“America, we have a problem,” said Representative Jackie Speier, a California Democrat who sits on the House committee. “We basically have the brightest minds of our tech community here and Russia was able to weaponize your platforms to divide us, to dupe us and to discredit democracy.”
In 2016, the Internet Research Agency, the group of so called Russian “trolls”, put out advertisements that could be found on many of the most popular social media platforms. Many speculated that the purpose for these ads was to meddle in the 2016 Presidential Election, and it was believed by some such as Jackie Speier, that the ads were meant to divide the U.S population along particular issues and beliefs.
My interest in these advertisements is two sided. On the one hand, I think its very interesting to take these ads and look at who they are being targeted to and if there are any underlying patterns present. The second area of interest is from more of a marketing mindset. I wanted to know which of these ads are getting the most clicks, and what features or factors could be associated with higher click rates.

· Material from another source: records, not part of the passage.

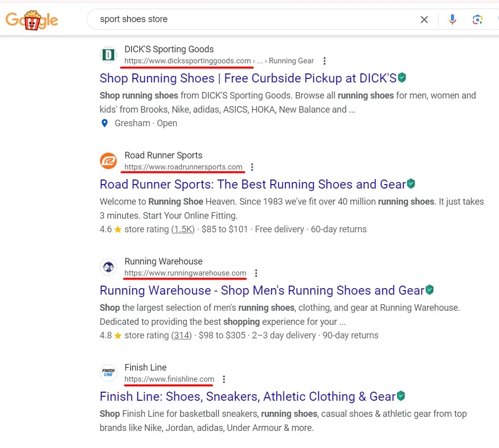Start voice search with microphone
Viewport: 499px width, 448px height.
click(x=452, y=20)
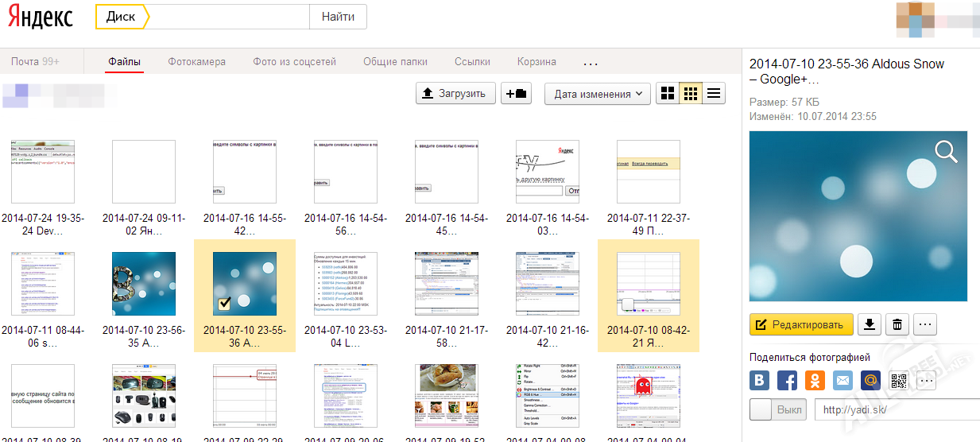This screenshot has width=980, height=442.
Task: Switch to list view layout
Action: coord(714,94)
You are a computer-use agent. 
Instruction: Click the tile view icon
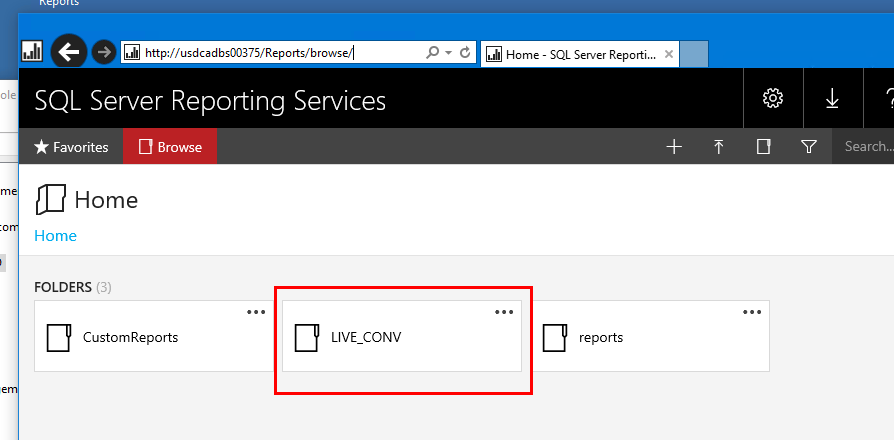point(764,147)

A set of about 3500 advertisements was released by the House Intelligence Committee in May of this year(2018). These advertisements were seperated into text with pdftotext by a github user russian-ad-explorer and put into a json file.
In analyzing the data, I first assembled some general statistics about the advertisements and grouped them by the interest categories that they were targeted towards. I found what I considered to be the most interesting interest groups based on the number of ads, the number of total clicks, and the amount of money that was spent advertising towards that interest group.

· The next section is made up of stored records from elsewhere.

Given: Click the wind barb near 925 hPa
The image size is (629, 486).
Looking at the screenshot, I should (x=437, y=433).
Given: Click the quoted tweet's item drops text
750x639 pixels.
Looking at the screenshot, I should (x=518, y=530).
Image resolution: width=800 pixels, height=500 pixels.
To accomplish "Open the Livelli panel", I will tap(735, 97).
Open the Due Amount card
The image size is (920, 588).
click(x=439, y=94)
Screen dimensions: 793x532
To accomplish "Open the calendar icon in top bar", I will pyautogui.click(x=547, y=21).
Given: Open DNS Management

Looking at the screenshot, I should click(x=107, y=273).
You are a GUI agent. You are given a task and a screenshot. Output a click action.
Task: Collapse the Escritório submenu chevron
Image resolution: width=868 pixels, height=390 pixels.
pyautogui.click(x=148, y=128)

After I found the most pertinent groups, I decided to look at what factors would get some ads more clicks than others, and focused on the words contained in the body of the ads’ text. Using Natural Language Processing techniques, vectorized the ads to reflect the presence and frequency of certain words. For each interest category I picked, I created a model that predicted the probability of the words in an advertisement being targeted towards a particular interest group. This has somewhat limited applications due to number of samples for some of the groups, but nonetheless yielded interesting results. Certain words could be seen to have a higher probability of being present in ads targeted towards certain groups.
In addition, for each interest group I selected, I created a model that modeled which words were present in advertisements with the highest conversion rate of clicks per impression. Some of these words were unsurprising, such as the words “join” and “follow” being present in many of the models; but others were less trivial.
From this project, I learned that these IRA advertisements were not targeted to one interest category in particular, but to many seemingly opposing ones. However, a large proportion of the ads seemed to be targeted to particular races, religions, and beliefs. This was an interesting finding, and further supported the general consensus that the purpose of the ads was to divide the voting population. It was also of great interest to me to see what words were linked to certain interest groups, and even more: what words in different interest groups were associated with higher conversion rates.
My next step is to work with ads that are not released by the IRA. I would like to work with a much larger data set and look at a general set of ads and other political ads aimed at different parties. It would be interesting to create a model that looks at whether or not an ad is a political ad, why its being targeted to a particular user, and what makes an ad get more clicks. To this last point, in addition to NLP techniques on the text of the ads, I would also like to implement a model that finds links between what is contained in the image of ads, and the conversion rate.